What is needed:
From the line that contains "Image resolution: width=500" through the closing line of the entries, write out each line exactly; pictures stay out.

=== Material to process ===

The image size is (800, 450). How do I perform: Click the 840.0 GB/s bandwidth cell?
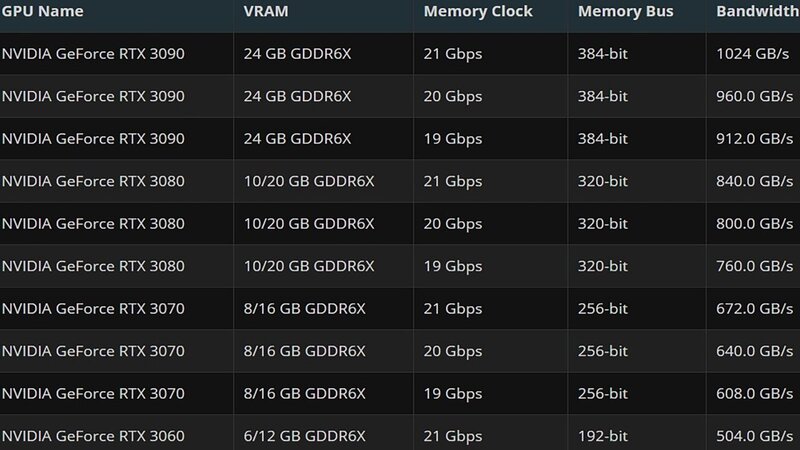755,181
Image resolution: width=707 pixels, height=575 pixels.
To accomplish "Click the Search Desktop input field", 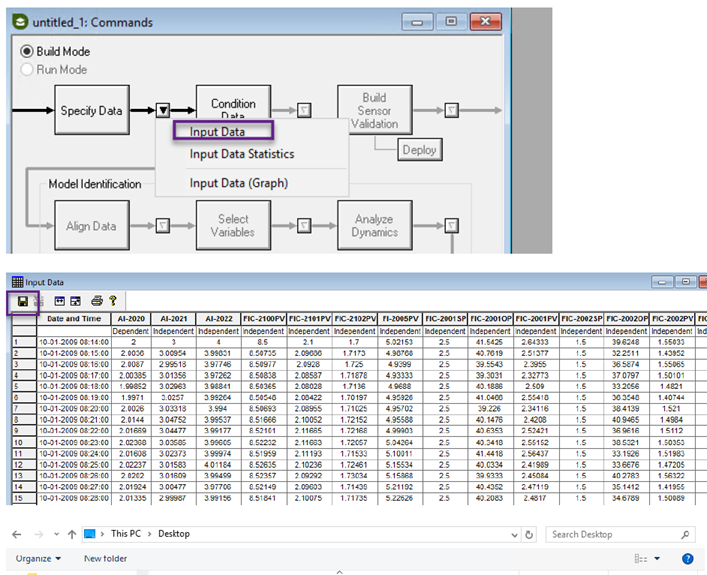I will [610, 535].
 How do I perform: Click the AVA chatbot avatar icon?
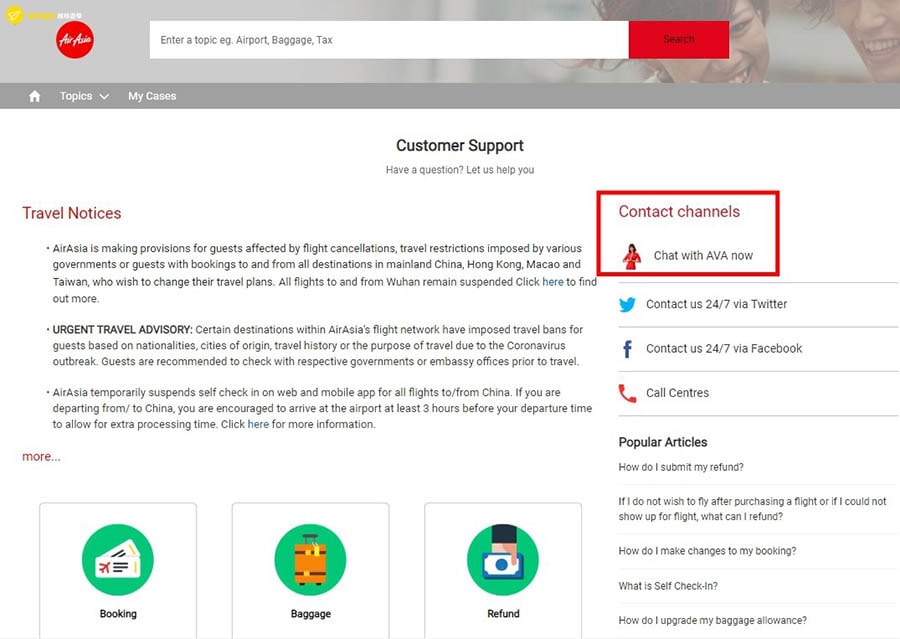[x=631, y=256]
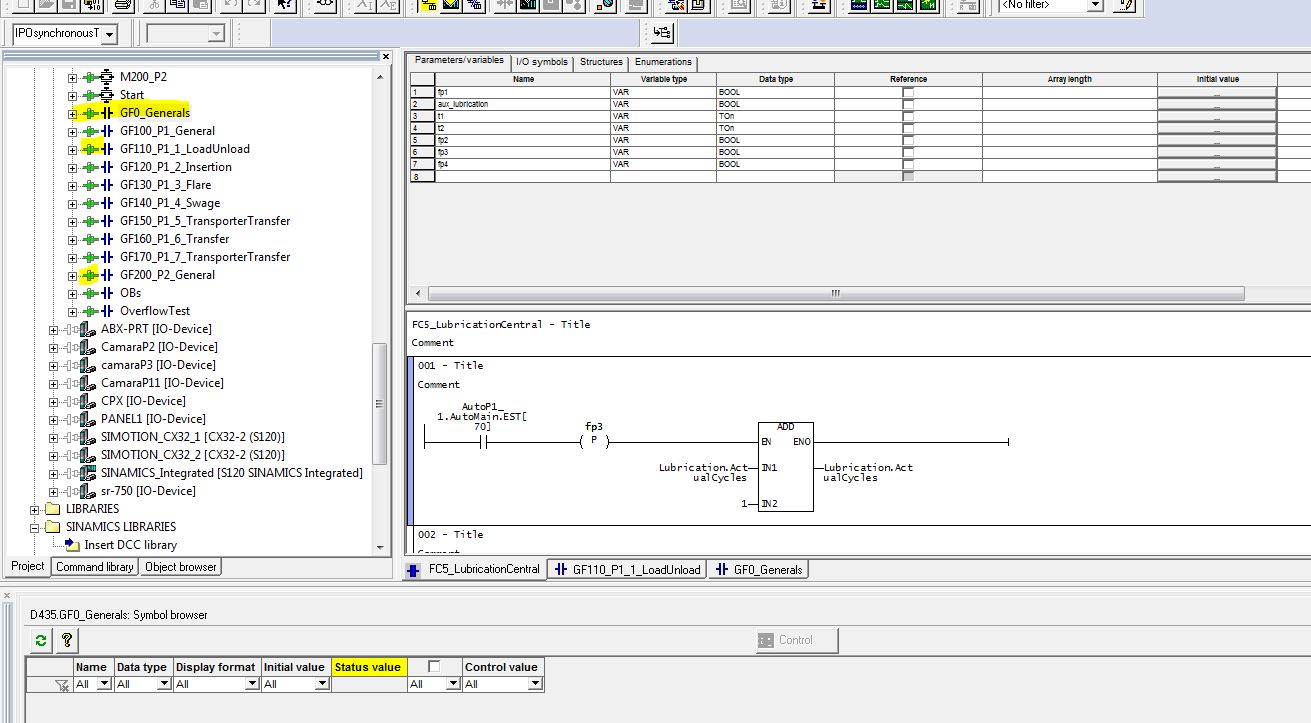Screen dimensions: 1311x723
Task: Click the tree toolbar icon beside the empty dropdown
Action: 662,33
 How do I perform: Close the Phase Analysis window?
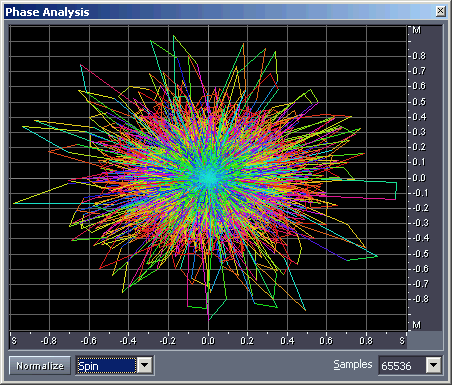pos(440,11)
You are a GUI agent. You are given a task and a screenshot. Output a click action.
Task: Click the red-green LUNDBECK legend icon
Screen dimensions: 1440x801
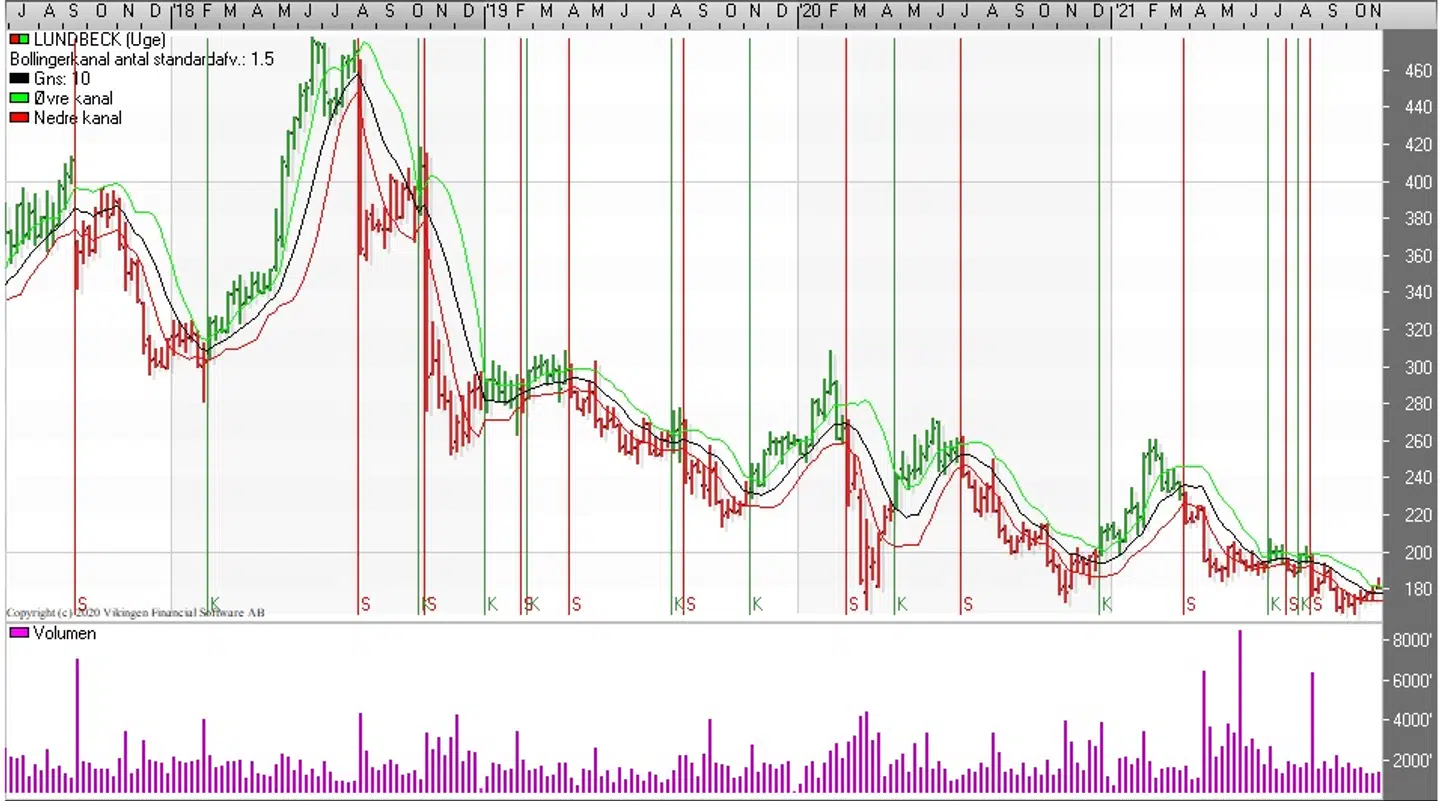click(19, 40)
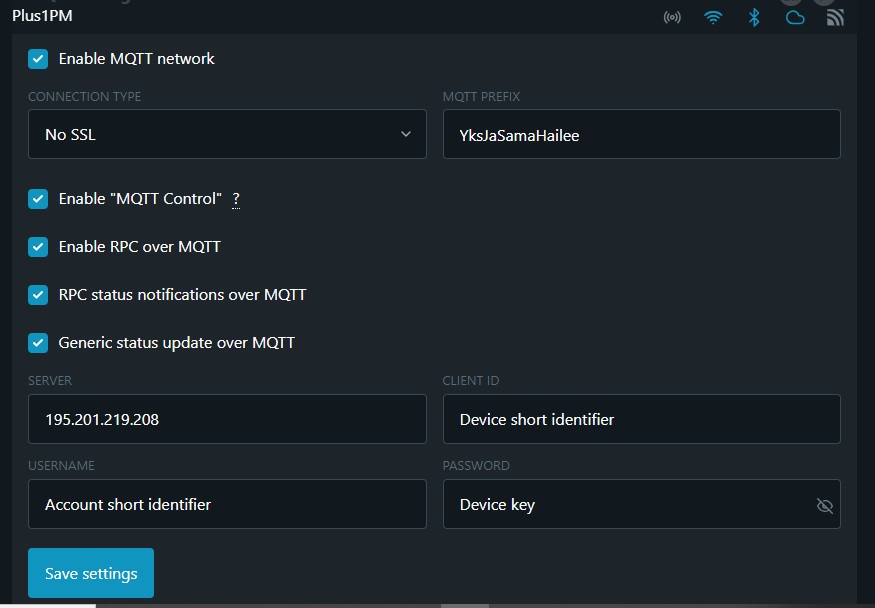Click the Bluetooth status icon
The height and width of the screenshot is (608, 875).
(x=754, y=17)
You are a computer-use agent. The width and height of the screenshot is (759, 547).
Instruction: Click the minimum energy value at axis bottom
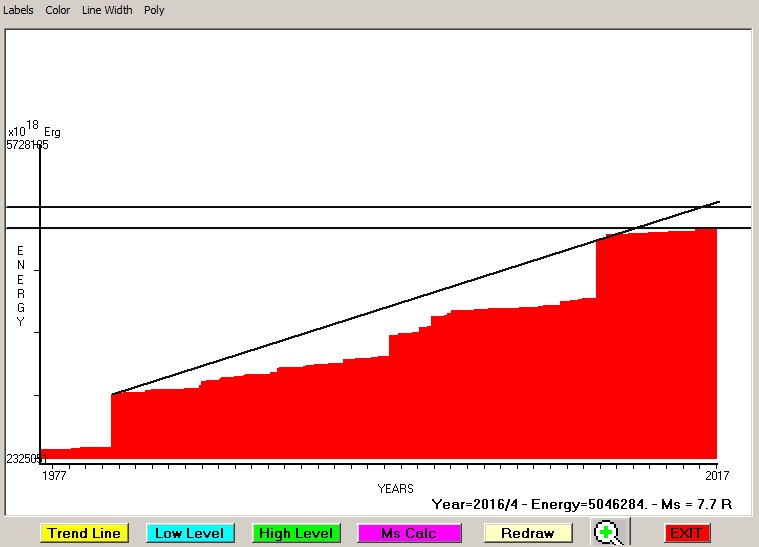click(x=25, y=458)
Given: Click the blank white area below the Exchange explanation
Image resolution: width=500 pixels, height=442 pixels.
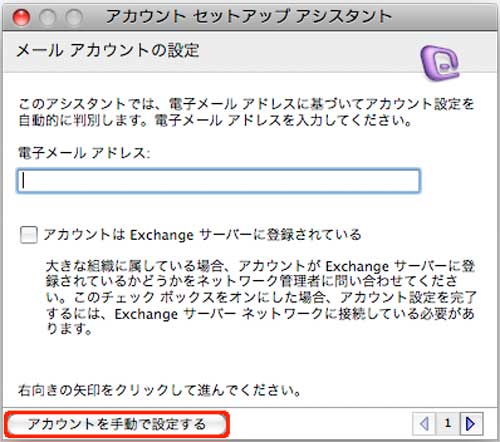Looking at the screenshot, I should pyautogui.click(x=250, y=358).
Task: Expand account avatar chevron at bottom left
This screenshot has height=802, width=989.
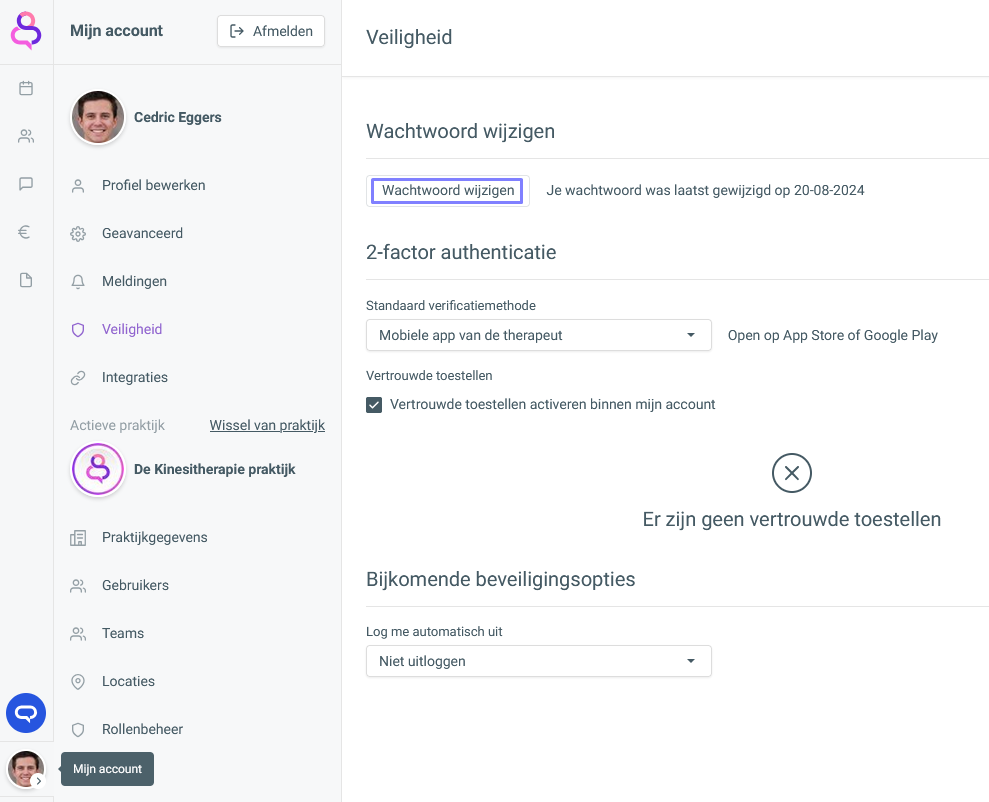Action: 38,780
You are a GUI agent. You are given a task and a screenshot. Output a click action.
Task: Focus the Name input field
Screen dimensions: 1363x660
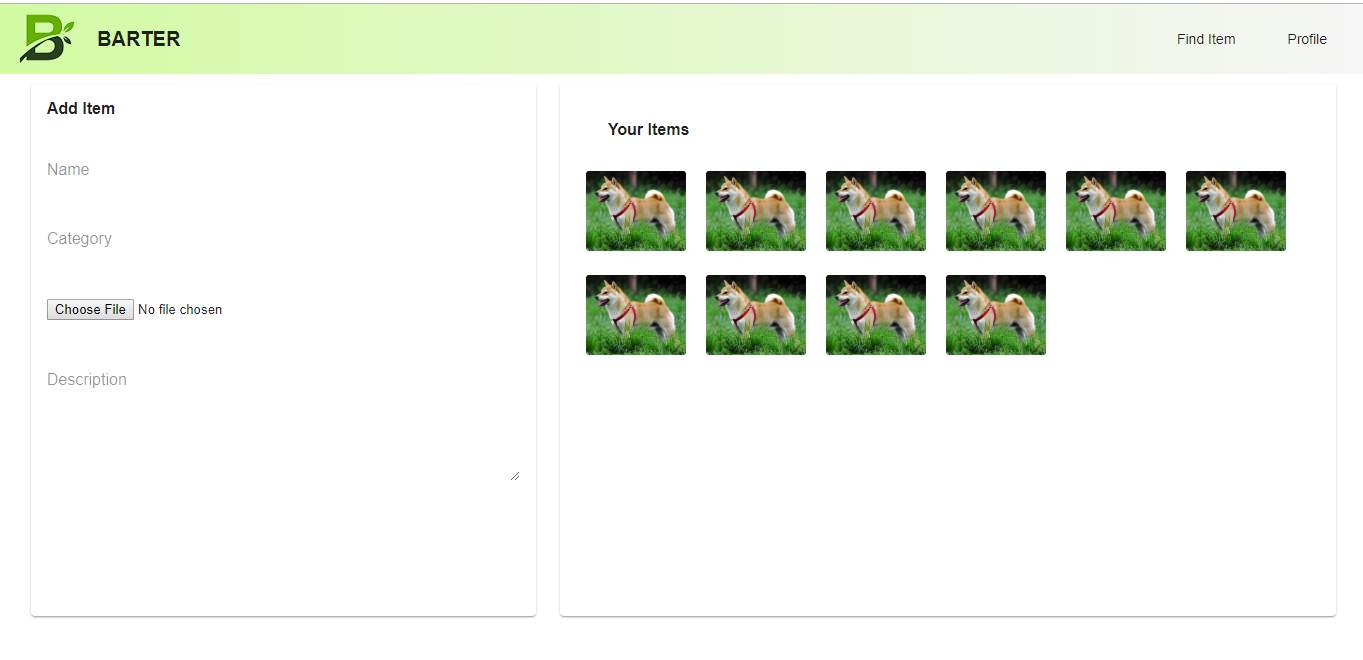click(283, 170)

===

Solution to this task:
Image resolution: width=500 pixels, height=442 pixels.
Looking at the screenshot, I should pyautogui.click(x=250, y=358).
Task: Expand account avatar chevron at bottom left
This screenshot has height=802, width=989.
Action: 38,780
You are a GUI agent. You are given a task and a screenshot. Output a click action.
Task: Focus the Name input field
Screen dimensions: 1363x660
click(283, 170)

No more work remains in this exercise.